START Records provided
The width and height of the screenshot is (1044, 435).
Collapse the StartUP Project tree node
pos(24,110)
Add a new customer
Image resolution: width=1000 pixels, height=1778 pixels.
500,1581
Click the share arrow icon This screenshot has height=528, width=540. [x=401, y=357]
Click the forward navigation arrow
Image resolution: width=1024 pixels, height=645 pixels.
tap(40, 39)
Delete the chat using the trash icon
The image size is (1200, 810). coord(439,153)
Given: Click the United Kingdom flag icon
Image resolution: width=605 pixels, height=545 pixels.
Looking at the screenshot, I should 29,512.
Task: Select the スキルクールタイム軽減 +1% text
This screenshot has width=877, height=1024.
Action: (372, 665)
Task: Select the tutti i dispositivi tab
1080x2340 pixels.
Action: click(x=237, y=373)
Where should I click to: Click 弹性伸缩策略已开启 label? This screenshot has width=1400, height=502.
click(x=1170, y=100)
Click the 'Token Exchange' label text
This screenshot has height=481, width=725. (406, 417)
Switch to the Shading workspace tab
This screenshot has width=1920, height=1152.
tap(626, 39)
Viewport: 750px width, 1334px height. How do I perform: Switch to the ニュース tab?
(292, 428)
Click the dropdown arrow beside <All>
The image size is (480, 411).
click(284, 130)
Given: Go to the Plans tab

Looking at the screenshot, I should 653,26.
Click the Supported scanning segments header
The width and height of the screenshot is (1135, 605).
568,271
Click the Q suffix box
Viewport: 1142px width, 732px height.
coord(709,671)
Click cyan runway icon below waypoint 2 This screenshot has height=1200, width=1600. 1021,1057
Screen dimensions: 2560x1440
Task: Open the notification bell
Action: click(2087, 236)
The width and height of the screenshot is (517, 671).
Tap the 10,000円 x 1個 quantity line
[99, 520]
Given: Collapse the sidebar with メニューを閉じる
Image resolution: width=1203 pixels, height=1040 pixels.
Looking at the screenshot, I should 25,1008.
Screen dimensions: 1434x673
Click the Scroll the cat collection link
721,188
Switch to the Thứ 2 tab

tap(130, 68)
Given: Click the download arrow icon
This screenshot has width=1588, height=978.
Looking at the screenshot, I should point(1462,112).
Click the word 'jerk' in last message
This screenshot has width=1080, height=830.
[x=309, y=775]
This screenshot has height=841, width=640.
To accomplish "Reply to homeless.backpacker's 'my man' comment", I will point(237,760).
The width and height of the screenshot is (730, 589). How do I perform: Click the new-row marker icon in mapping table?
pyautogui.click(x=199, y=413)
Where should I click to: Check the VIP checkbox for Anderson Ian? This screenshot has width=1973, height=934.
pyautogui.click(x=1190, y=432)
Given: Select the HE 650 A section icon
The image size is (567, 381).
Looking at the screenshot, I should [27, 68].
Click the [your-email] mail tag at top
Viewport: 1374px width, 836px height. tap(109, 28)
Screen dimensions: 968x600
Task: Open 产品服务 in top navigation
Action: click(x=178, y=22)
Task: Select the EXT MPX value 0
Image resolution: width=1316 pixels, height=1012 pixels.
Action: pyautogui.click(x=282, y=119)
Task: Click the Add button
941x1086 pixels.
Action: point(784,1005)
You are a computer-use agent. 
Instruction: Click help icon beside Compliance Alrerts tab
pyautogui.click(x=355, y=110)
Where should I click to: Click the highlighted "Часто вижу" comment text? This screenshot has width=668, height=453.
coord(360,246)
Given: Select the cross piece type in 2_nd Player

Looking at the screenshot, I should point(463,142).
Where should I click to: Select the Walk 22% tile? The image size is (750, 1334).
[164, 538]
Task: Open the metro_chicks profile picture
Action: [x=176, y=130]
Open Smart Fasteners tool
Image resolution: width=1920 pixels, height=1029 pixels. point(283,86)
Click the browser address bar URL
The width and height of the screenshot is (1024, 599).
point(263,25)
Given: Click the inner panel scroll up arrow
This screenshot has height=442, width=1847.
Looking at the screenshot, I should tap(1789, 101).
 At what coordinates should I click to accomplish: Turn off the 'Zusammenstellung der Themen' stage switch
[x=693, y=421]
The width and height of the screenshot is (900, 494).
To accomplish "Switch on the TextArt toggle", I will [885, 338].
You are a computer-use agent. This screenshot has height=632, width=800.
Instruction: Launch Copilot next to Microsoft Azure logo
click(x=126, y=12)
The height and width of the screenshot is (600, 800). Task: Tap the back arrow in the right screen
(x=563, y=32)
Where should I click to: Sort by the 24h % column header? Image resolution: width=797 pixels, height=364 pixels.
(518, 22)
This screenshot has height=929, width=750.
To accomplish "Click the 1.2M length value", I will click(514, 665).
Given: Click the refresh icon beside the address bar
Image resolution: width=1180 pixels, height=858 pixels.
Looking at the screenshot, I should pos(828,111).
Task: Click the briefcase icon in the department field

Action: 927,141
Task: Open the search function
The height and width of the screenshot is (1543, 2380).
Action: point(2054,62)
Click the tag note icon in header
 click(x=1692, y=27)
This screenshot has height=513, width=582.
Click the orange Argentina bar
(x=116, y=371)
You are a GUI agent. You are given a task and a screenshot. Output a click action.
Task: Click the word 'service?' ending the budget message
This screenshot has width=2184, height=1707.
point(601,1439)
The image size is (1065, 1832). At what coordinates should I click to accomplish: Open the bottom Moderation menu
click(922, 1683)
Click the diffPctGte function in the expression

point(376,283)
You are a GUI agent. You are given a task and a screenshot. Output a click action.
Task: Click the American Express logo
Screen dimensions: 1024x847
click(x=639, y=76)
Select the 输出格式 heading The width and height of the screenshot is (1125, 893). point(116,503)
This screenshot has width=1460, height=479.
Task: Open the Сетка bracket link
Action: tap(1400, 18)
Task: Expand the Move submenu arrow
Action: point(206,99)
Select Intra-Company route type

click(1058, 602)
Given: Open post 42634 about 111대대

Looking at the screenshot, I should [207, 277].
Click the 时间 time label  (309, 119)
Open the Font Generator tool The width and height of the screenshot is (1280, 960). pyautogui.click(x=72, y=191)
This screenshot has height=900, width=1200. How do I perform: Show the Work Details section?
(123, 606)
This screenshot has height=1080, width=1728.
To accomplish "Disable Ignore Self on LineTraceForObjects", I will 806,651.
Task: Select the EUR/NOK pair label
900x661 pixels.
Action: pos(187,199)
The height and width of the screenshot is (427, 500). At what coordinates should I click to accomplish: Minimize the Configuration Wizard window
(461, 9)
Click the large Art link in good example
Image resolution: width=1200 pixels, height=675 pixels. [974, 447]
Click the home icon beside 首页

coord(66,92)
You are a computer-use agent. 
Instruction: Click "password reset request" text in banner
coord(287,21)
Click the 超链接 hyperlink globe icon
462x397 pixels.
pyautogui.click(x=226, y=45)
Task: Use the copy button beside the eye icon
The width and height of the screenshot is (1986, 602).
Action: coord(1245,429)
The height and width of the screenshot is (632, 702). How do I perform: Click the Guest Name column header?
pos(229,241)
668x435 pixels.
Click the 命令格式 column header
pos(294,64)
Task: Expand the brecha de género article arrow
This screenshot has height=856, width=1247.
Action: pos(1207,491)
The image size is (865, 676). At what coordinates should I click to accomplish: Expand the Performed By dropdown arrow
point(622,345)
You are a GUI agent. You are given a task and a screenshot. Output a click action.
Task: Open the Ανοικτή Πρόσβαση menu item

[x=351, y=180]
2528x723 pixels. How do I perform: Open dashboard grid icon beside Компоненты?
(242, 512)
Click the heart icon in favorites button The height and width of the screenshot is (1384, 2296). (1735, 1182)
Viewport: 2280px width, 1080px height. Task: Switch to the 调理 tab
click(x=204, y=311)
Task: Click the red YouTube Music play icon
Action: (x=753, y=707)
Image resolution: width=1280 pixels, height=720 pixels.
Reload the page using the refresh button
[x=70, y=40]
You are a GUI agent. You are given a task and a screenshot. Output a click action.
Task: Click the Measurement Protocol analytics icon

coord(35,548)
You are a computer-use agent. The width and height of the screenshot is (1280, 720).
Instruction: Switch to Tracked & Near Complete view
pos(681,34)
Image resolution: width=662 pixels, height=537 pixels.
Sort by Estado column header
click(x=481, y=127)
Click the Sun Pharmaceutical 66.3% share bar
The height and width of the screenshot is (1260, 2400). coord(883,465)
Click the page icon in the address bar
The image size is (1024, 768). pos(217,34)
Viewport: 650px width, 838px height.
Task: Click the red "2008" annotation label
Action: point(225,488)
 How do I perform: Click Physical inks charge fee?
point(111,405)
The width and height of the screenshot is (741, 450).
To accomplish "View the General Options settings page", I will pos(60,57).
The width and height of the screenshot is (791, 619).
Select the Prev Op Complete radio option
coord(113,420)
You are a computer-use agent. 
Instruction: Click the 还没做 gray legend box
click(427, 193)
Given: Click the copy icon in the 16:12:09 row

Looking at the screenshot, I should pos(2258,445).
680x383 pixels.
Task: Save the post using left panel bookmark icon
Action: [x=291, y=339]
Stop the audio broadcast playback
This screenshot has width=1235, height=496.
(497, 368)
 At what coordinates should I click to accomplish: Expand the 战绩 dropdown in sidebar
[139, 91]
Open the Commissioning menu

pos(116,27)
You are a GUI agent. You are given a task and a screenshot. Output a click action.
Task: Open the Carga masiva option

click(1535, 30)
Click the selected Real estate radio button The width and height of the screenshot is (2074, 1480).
END Records provided
Pull out every line of the items above that contains the word "button".

Task: Click the Add button
Task: Use the copy button beside the eye icon
Click the heart icon in favorites button The height and width of the screenshot is (1384, 2296). (1735, 1182)
Reload the page using the refresh button
Click the selected Real estate radio button The width and height of the screenshot is (2074, 1480).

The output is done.